> **WHAT IS NEEDED**
Please extract, word for word, the data from its first line through the line holding "This screenshot has height=625, width=555.", inclusive.

[Entries on locating words and elements]
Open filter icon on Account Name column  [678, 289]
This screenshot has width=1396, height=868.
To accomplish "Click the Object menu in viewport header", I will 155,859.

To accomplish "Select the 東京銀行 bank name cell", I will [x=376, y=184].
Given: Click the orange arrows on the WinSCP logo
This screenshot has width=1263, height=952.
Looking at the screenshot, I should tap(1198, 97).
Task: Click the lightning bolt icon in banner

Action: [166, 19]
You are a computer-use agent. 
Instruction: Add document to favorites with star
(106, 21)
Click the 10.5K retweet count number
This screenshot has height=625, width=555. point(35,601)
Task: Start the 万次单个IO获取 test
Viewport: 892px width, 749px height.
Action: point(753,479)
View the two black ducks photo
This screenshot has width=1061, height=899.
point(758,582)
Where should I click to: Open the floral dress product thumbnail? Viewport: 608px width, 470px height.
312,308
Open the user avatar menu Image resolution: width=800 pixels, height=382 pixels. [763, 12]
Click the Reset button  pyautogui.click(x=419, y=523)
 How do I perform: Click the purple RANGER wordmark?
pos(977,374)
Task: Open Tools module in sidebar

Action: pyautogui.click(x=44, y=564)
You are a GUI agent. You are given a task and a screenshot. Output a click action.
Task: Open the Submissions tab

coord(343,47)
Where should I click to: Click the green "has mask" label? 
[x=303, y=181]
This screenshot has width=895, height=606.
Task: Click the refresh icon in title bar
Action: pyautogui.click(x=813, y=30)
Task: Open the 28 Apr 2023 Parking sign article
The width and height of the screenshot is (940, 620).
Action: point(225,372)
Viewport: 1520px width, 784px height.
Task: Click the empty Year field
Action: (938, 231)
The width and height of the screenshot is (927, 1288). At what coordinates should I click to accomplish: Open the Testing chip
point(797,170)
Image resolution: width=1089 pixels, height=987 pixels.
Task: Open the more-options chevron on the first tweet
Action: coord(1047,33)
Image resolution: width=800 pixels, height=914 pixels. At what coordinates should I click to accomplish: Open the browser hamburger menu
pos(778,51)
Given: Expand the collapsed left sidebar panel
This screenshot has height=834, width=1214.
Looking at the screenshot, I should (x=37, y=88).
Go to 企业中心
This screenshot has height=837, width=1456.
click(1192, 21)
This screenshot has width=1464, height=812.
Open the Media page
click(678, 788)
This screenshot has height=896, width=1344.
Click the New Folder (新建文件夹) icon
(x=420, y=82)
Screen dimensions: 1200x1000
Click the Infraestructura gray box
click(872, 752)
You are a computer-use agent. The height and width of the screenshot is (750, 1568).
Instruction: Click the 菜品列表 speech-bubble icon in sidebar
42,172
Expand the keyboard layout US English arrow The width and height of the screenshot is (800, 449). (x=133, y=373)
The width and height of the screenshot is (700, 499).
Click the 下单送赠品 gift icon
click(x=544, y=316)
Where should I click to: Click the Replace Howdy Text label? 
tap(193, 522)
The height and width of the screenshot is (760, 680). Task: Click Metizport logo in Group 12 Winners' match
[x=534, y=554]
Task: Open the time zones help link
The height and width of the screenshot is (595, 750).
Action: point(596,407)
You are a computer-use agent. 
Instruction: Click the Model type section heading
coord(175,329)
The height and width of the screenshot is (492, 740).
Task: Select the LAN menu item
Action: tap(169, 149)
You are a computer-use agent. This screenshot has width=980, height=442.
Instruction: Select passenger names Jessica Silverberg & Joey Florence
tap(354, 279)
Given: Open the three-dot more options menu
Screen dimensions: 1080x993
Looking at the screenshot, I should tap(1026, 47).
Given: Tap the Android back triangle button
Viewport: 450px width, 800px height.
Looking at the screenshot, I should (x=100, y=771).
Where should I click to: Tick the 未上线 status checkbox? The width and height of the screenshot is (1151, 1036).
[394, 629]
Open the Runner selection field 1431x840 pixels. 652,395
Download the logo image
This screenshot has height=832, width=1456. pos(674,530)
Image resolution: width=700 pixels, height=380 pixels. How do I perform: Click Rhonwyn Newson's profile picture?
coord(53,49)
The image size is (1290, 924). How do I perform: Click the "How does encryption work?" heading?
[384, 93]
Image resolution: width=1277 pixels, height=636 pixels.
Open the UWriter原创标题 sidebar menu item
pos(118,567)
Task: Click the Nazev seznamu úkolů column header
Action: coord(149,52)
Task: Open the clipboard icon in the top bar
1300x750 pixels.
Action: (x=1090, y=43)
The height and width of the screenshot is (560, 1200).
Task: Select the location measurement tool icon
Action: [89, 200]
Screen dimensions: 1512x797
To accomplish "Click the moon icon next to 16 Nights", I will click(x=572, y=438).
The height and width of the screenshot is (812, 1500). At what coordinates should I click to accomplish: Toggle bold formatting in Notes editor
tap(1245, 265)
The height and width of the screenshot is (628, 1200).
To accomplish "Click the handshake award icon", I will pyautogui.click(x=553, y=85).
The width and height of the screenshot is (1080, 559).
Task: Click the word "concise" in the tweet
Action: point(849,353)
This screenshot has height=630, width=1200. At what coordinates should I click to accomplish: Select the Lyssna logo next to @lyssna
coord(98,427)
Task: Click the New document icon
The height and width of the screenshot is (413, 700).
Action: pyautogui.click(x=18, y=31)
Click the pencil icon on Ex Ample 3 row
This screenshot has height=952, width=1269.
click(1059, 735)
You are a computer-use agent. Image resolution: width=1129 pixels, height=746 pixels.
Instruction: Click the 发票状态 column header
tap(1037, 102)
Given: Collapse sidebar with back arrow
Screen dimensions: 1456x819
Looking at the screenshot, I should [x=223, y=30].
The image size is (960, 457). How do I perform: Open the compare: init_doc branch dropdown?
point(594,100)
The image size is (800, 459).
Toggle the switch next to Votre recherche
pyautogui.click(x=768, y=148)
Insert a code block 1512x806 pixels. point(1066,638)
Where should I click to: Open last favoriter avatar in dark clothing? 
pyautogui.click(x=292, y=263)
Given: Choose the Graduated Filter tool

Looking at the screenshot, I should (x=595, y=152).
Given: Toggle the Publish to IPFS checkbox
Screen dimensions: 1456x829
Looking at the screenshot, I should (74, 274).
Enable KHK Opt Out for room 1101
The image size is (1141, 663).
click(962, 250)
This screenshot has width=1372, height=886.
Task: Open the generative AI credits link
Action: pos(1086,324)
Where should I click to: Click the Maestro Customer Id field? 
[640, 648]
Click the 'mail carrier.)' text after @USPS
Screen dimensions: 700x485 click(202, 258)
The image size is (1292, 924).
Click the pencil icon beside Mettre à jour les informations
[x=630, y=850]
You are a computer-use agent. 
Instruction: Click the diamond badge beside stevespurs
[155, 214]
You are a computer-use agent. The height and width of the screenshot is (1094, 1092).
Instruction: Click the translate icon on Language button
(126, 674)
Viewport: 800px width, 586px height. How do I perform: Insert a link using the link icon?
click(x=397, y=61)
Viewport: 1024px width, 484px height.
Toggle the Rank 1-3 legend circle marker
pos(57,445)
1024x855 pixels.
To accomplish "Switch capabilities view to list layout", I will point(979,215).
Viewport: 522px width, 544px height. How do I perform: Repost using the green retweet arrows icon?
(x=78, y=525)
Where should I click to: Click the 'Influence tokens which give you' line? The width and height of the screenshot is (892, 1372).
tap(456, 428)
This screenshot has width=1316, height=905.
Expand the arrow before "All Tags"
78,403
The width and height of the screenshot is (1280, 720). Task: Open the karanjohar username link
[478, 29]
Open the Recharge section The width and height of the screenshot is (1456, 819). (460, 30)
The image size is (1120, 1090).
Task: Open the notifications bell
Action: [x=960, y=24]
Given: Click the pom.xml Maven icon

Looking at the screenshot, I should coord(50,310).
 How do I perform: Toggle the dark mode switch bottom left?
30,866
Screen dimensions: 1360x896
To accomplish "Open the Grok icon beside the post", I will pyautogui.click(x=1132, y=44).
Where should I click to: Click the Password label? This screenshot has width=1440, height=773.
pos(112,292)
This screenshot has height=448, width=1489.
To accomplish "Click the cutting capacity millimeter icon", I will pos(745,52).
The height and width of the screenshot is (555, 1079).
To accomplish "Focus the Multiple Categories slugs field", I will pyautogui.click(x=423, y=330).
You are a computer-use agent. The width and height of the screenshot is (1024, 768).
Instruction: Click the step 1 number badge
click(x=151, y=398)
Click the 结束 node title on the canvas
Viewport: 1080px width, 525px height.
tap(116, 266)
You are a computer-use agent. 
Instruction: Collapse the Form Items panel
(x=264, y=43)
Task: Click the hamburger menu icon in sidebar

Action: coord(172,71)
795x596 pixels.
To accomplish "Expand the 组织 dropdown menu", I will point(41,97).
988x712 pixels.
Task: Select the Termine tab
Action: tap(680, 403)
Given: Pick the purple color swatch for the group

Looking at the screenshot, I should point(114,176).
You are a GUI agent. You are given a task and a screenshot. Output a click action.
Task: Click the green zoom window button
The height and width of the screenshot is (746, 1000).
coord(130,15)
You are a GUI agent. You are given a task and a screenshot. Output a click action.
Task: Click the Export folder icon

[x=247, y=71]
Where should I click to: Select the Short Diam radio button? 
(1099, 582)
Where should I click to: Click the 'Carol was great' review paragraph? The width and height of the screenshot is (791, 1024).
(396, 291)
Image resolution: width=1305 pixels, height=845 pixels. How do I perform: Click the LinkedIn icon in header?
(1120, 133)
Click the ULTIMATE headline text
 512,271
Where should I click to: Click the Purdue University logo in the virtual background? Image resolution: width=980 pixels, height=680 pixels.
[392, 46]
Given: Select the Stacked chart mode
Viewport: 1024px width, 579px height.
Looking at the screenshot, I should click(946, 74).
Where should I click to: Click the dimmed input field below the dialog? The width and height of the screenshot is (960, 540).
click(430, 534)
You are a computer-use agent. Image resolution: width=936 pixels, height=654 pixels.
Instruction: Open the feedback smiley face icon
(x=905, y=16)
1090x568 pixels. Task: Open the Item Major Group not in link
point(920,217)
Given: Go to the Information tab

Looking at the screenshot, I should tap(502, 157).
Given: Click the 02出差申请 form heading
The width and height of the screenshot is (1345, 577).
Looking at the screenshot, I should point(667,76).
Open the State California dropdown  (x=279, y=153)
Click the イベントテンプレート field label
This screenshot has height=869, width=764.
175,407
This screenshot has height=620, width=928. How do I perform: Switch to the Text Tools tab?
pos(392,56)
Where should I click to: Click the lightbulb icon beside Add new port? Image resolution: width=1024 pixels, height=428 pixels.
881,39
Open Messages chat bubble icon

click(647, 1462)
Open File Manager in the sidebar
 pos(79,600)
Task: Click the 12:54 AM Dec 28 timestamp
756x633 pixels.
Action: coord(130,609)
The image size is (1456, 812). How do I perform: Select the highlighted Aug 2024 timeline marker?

> **PROBLEM SOLUTION**
Open filter icon on Account Name column  [678, 289]
This screenshot has width=1396, height=868.
To accomplish "Click the Object menu in viewport header", I will 155,859.

To accomplish "Select the 東京銀行 bank name cell", I will [x=376, y=184].
Given: Click the orange arrows on the WinSCP logo
This screenshot has width=1263, height=952.
Looking at the screenshot, I should tap(1198, 97).
Task: Click the lightning bolt icon in banner

Action: [166, 19]
You are a computer-use agent. 
Instruction: Add document to favorites with star
(106, 21)
Click the 10.5K retweet count number
This screenshot has height=625, width=555. point(35,601)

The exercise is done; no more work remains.